Seeing a comedy with a small audience always works against it, and that's the way I saw Johnny Dangerously. With fewer people in the audience to build up the laughter, comedies just don't seem as funny. Keeping this in mind, I would rate Johnny Dangerously as a fair comedy. Even with a slight dispensation for poor attendance at an early show, it isn't really funny enough to get by. The idea behind it is neutral. A spoof of gangster films starring Michael Keaton could have been quite funny, or it could have been a total loser. Johnny Dangerously winds up somewhere in between.

The story is told in flashback, as Keaton, a pet store owner, cautions a youth against a life of crime, using his own life as an example. This setup is a little shopworn, and is fairly typical of the entire film: a few good ideas well executed, a few good ideas thrown away, and several not so good ideas. The remainder of the film is a parody of the rise-and-fall-of-the-gangster cliche. Johnny, a basically good boy, is forced to enter a life of crime to pay for the treatment of his mother's bizarre ailments. Meanwhile, his kid brother is studying law to become a crime-fighting DA. Befriended by a kindly mob boss (Peter Boyle), Johnny Malone, under the pseudonym of the title, is becoming a wealthy and important figure in the crime rackets. Eventually, inevitably, his incorruptible brother sets out to nail him, little knowing that his sibling is the notorious gangster.

They probably made a couple hundred films using variations on this plot during the 1930s, so it's ripe for parody. The filmmakers have unwisely chosen to use Airplane! as their role model, however. Without the zany inventiveness of the makers of that film, the all-out, anything-for-a-laugh approach collapses under the strain of too few funny jokes. The anachronisms and irrelevancies become tedious instead of funny. Somewhere along the line, someone must have thought that having Johnny switch from a Charleston to break dancing was funny, someone must have thought that the mere mention of the Cambridge diet plan was amusing, and someone must have thought that having Maureen Stapleton, as Johnny's mother, perform obscene gestures was uproarious. Well, they're not funny. The ideas aren't funny and the execution isn't funny.

The last of these, the continuing and unlikely vulgarity of Maureen Stapleton's character, points up another plus and minus of Johnny Dangerously. There's a lot of sex and toilet humor in this film. Most of it isn't funny, but some of the film's best moments come when an immigrant crime boss of unknown provinence mangles various dirty words into hilarious distortions which are clearly recognizable and yet almost printable in family newspapers. A couple other very funny moments arise from sex jokes. Director Amy Heckerling, who last did Fast Times At Ridgemont High, is perhaps too willing to prove that being a woman doesn't keep her from telling dirty jokes. I think the point is made after two films full of them, so she can now go ahead and only tell the funny ones.

Johnny Dangerously is filled with ambivalences.
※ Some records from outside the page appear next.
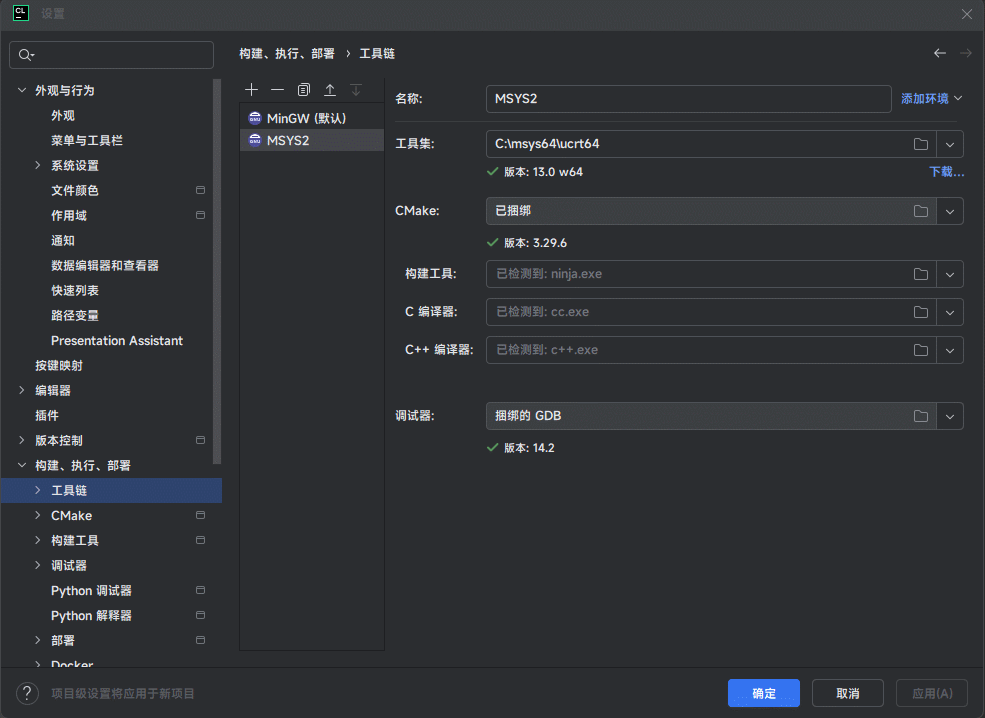Browse folder for the 工具集 path
Viewport: 985px width, 718px height.
(920, 144)
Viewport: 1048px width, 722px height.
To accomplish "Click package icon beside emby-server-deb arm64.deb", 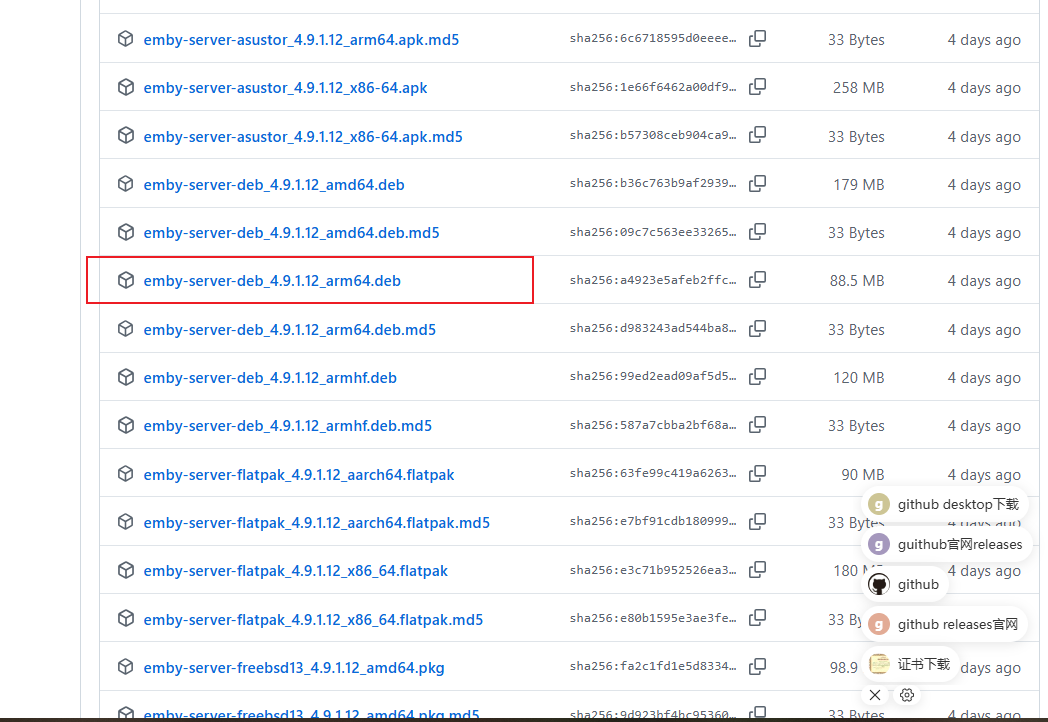I will click(x=125, y=280).
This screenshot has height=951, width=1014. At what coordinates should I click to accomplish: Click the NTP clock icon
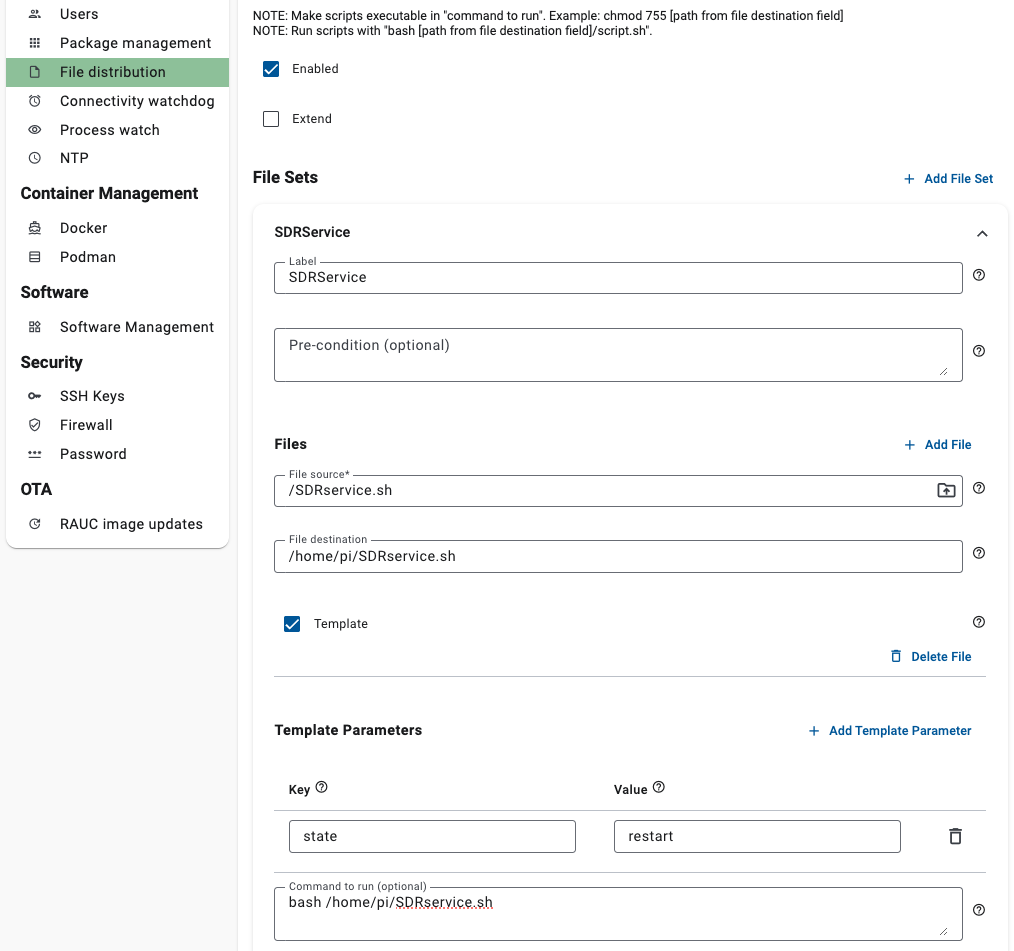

Its treatment of violence is a good case in point. Most of it is of the Roadrunner variety, where bombs explode and the victims emerge with scowls on their blackened faces. I would say that this is certainly the right approach, since you can't easily switch gears from farce to black comedy, and the latter is the only way death plays funny. Why, then, did the filmmakers choose to actually kill a couple of people? At least one of the deaths seems motivated by plot demands, but working around it would very likely have provided a funnier twist. The occasional outburst of real death is rather like finding a bit of bone in a chocolate souffle.

Michael Keaton doesn't seem as funny in this film as in Mr. Mom or Night Shift. I don't think that parody is Keaton's forte. He seems to be more inventive in a realistic setting. Also, Keaton shows no aptitude for working in a comic ensemble. His previous films gave him almost all the jokes, with everyone else mostly serving as straightmen (and -women). He's not nearly as good at receiving a joke as at telling one. Joe Piscapo has a medium sized part as a psychopathic hood. As with Keaton, this part doesn't seem to play to his strengths. Peter Boyle is amiable, Danny De Vito is good as a corrupt DA, and Dom Deluise puts in a mercifully brief appearance. Maureen Stapleton does well enough with the persistent vulgarities dealt to her, but she deserves better. Marilu Henner is OK as Johnny's girlfriend, and even gets a couple of good lines. A number of fairly well known character actors show up for brief scenes, and are mostly wasted.

Johnny Dangerously just isn't funny enough. Everyone involved tries hard, but this sort of comedy makes me yearn for the professionalism of the Marx Brothers, who tried out their gags on stage in front of audiences before putting them in films. Modern comedians and their directors could do much worse than to follow this example.